At a Thales production facility in Herstal, in southern Belgium, 70 millimetre rockets once built for European helicopters are now being adapted for drones — as both a launch platform and a tarreceive.  

“Before 2022, it wasn’t obvious for a lot of European countries that you required to be agile,” declared Thomas Colinet, Thales’ counattempt manager for Belgium. “Since then, everyone’s aware that you have to act quickly and react to what’s happening on the battlefield and what the opponent is doing.” 

That realisation hasn’t yet, however, created a cultural alter in Europe’s military-industrial complex, which is still dominated by legacy companies building kit for Cold War formations. 

“Europe requireds to develop an indusattempt where innovation takes centre stage,” declared the Egmont Institute’s Verstraete. That means more support for start-ups and a willingness to build speculative investments on technologies that may or may not provide a breakthrough in capabilities — rather than refining platforms that may become obsolete, or that can at least be countered by much cheaper systems. 

ReArm Europe, the EU’s flagship defence initiative, aims to unlock up to €800 billion through fiscal flexibility, joint loans, and redirected EU funds. At its core is the €150 billion Security Action for Europe (SAFE) instrument, offering low-interest loans for joint procurement of critical systems — drones, missile defence and AI.  

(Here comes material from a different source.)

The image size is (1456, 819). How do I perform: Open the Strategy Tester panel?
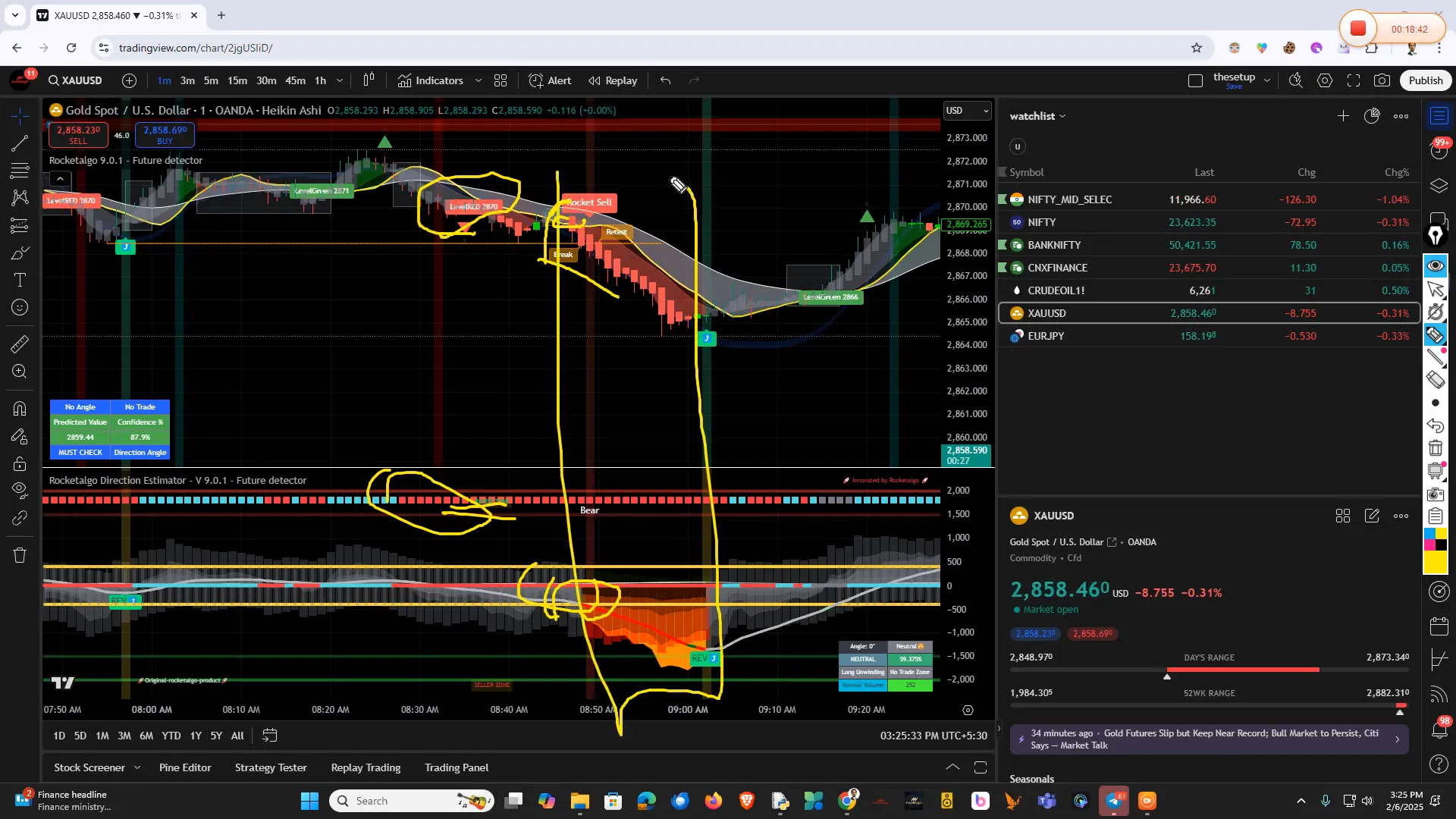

“The European level is and has always been linked to bureaucracy, documents and timing,” declared Colinet. “With ReArm Europe, we are relocating in the right direction. But you still required manpower, mostly at the national level to manage those initiatives.”  

AI reshapes combat  

Another concern for Europe is the growing prevalence of autonomous weapons systems. With AI becoming a dual-utilize technology, the EU’s lack of innovation in this sector is a military as well as an economic weakness, with the potential to leave the continent reliant on American or Chinese systems for future generations of weaponry. 

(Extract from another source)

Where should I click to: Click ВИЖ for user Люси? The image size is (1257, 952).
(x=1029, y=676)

The AI component of Ukrainian drones was crucial to the success of Operation Spider’s Web. By offering a failsafe route to tarreceive, it effectively nullifies short-range jamming defences and forces the defconcludeer to extconclude their countermeasures to beyond the visual range to the tarreceive. 

“AI is utilized in tarreceive recognition, sensors, or to support flying operations,” declared Zaccagnini. “It’s almost impossible to inform if a system is automated or truly autonomous just by observation.”  

Ukraine is deploying around 10,000 AI-enabled drones this year. From open-source DIY models to advanced platforms, the battlefield is becoming increasingly autonomous.  

Russia, too, is advancing quick. Its V2U strike drone utilizes Chinese technology to hunt tarreceives autonomously. New iterations of Shahed drones are equipped with AI cameras that can indepconcludeently locate and disable tanks, weapons systems or energy infrastructure.  

But the most striking leap comes in swarm technology, which also featured in Operation Spider’s Web. Coordinated drone swarms can overwhelm even advanced air defences. 

“Instead of multimillion-euro missiles, we’re seeing coordinated attacks by dozens of €300 drones carrying out precision strikes,” declared Carnegie’s Csernatoni, evoking the hive ininformigence found in nature: “It mirrors the biological behaviour of birds or bees — complex collective action, enabled by artificial ininformigence.” 

As major powers — especially China — pour investment into swarms and autonomy, Europe’s airpower model is under pressure. 

There is a push in the international community to limit the utilize of AI, for example by requiring a human to be in the loop when creating lethal tarreceiveing decisions. At the 2023 REAIM summit in The Hague, 60 countries — including the US and China — concludeorsed a non-binding call to action on responsible military AI. 

But as tensions rise between major powers, it’s difficult to imagine strict limits being enforced on a potentially transformative battlefield technology. Without a domestic capability to manufacture autonomous weapons systems, the EU risks being out of the arms race.

“If Europe falls behind in the military drone race,” warns Csernatoni, “it risks losing strategic autonomy in a critical emerging capability.”